Kemudian salah satu ahli waris, Deni Yolanda mempersoalkan perubahan persentase kepemilikan sahamnya yang sebelumnya sebanyak 10 persen menjadi 0,1 persen.
Terkait hal itu, Defika menjelaskan harta warisan berupa saham telah dibagikan sesuai dengan kesepakatan para ahli waris.
Berdasarkan kesepakatan tersebut Deni Yolanda memperoleh 120 saham atau sama dengan 12 persen dalam PT RIS dan 7 saham atau sama dengan 12 persen dalam PT Pangkalan Niaga.
Warisan saham tersebut pun telah disetujui dalam RUPS PT RIS dan RUPS PT Pangkalan Niaga yang berita acara rapatnya dibuat oleh notaris dan telah dilaporkan kepada Kementerian Hukum dan Hak Asasi Manusia. Deni Yolanda sendiri turut hadir dan memberikan suara setuju dalam kedua RUPS tersebut.
“Penurunan presentase kepemilikan saham Deni Yolanda terjadi karena PT RIS dan PT Pangkalan Niaga melakukan peningkatan modal,” kata Defika.
“Sebelumnya modal saham disetor dalam PT RIS berjumlah 1.000 saham ditingkatkan menjadi 21.000 saham dan modal saham disetor dalam PT Pangkalan Niaga yang semula berjumlah 60 saham ditingkatkan menjadi 20.200 saham,” katanya lagi.
Peningkatan jumlah saham disetor tersebut lanjutnya, kata Defika, telah disetujui oleh RUPS PT RIS dan PT Pangkalan Niaga yang berita acara rapatnya dibuat oleh notaris. Deni Yolanda dengan didampingi penasihat hukumnya juga menghadiri kedua RUPS tersebut. Peningkatan modal saham disetor itu juga telah memperoleh persetujuan dari Menteri Hukum dan Hak Asasi Manusia.
Kemudian dalam kedua RUPS, Deni Yolanda menyatakan tidak setuju dan tidak akan mengambil bagian saham-saham baru yang dikeluarkan oleh PT RIS dan PT Pangkalan Niaga.
“Sampai saat ini jumlah saham Deni Yolanda dalam PT RIS tetap berjumlah 120 saham dan dalam PT Pangkalan Niaga tetap berjumlah 7 saham.
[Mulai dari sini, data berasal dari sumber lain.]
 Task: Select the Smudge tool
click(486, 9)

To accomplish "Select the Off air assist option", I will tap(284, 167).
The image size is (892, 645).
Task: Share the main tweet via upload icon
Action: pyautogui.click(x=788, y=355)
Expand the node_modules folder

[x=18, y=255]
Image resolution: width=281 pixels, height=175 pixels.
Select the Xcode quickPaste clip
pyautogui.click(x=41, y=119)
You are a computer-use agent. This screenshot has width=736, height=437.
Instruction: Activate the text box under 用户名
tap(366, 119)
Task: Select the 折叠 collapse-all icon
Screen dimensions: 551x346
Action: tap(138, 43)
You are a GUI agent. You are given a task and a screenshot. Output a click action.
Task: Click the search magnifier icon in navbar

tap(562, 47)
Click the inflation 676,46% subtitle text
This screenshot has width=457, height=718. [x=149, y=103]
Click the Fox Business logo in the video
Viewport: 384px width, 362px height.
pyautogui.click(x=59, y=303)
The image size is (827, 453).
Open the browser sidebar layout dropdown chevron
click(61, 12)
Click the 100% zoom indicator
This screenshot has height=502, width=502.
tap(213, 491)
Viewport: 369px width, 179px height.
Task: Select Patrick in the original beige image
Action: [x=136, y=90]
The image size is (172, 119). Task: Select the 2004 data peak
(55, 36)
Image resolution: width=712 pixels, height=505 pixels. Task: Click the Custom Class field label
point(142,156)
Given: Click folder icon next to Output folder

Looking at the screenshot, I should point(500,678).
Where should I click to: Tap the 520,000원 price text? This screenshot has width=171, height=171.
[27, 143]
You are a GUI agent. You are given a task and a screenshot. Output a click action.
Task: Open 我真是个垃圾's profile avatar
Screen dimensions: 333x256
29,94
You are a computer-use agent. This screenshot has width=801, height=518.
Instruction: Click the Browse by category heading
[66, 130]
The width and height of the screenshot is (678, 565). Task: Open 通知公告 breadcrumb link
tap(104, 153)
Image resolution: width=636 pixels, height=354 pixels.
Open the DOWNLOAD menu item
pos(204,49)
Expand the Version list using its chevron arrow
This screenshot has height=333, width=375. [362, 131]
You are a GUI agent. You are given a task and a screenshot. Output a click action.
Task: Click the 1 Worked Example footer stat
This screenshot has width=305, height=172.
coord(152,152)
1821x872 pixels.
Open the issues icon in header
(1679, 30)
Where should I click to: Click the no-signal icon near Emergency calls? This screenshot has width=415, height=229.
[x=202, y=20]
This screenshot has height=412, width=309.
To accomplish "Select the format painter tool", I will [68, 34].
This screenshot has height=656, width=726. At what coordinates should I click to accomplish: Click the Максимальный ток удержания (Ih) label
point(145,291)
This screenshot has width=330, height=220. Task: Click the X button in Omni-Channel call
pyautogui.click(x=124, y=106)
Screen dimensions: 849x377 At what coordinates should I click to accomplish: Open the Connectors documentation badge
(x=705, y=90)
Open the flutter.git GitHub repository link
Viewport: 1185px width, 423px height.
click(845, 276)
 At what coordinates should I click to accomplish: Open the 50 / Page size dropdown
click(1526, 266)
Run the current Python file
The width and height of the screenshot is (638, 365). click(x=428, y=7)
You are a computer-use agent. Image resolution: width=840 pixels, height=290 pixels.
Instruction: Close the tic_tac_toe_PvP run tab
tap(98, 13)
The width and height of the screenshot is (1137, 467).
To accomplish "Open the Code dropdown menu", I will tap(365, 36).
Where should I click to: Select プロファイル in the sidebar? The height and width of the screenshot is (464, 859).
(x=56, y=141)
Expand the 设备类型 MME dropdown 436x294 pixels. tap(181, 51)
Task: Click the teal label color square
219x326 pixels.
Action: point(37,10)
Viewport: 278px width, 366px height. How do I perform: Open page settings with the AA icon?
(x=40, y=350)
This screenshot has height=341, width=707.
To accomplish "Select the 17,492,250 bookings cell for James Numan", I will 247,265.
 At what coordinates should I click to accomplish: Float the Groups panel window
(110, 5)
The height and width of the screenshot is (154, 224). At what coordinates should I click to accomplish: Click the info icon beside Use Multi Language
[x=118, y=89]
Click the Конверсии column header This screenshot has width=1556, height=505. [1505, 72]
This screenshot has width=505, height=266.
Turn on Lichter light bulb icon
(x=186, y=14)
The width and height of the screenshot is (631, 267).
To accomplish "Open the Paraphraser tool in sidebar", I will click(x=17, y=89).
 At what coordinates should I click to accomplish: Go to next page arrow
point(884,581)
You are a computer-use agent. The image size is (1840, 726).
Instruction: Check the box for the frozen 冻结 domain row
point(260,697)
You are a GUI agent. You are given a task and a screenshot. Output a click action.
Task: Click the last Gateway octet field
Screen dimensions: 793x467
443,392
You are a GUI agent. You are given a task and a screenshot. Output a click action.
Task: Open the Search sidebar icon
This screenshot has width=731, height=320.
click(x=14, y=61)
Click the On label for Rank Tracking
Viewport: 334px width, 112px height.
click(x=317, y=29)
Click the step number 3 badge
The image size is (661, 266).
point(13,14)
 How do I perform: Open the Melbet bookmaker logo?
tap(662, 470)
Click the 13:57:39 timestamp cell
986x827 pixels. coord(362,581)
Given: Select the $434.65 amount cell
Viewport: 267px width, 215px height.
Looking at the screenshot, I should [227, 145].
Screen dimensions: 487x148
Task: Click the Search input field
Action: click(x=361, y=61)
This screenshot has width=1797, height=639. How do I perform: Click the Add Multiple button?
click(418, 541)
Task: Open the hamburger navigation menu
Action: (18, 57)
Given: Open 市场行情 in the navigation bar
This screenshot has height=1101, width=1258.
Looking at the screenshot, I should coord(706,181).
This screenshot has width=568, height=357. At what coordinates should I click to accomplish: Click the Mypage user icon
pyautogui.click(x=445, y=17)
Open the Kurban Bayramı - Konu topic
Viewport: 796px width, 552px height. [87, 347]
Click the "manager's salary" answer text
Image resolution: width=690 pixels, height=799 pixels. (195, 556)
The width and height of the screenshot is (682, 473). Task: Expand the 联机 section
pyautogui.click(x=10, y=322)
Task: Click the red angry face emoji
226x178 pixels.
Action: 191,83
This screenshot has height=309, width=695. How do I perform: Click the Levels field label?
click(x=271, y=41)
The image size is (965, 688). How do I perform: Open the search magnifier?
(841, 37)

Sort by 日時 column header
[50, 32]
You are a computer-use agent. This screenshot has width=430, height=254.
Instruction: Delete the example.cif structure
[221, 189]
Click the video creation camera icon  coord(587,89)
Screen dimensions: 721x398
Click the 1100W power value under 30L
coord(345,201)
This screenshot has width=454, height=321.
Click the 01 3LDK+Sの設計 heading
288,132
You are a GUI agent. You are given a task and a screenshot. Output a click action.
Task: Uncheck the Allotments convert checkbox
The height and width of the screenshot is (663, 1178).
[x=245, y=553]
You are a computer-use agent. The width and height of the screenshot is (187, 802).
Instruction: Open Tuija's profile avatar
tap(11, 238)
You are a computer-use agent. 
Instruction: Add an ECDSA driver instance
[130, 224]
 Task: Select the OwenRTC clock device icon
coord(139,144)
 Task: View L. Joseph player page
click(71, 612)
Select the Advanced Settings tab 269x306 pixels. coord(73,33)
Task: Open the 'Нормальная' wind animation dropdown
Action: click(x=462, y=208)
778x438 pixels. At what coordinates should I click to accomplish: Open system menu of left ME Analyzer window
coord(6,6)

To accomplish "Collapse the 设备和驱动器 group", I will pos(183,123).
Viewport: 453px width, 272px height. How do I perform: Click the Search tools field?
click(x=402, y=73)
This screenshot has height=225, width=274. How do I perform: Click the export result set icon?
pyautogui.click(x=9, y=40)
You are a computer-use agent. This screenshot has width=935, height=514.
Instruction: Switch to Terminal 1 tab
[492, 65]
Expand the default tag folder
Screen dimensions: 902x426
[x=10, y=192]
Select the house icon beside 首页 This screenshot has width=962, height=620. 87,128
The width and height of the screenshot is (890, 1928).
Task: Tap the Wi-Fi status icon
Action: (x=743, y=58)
Artinya tidak ada pengurangan jumlah saham milik Deni Yolanda dalam kedua perusahaan tersebut,” tuturnya.
Penurunan persentase kepemilikan saham Deni Yolanda terjadi karena dia tidak ikut mengambil bagian saham-saham baru hasil dari peningkatan modal (saham yang disetor), sehingga faktor pembagi dalam menghitung prosentase kepemilikan berubah dari semula 1.000 dalam PT RIS menjadi 21.000.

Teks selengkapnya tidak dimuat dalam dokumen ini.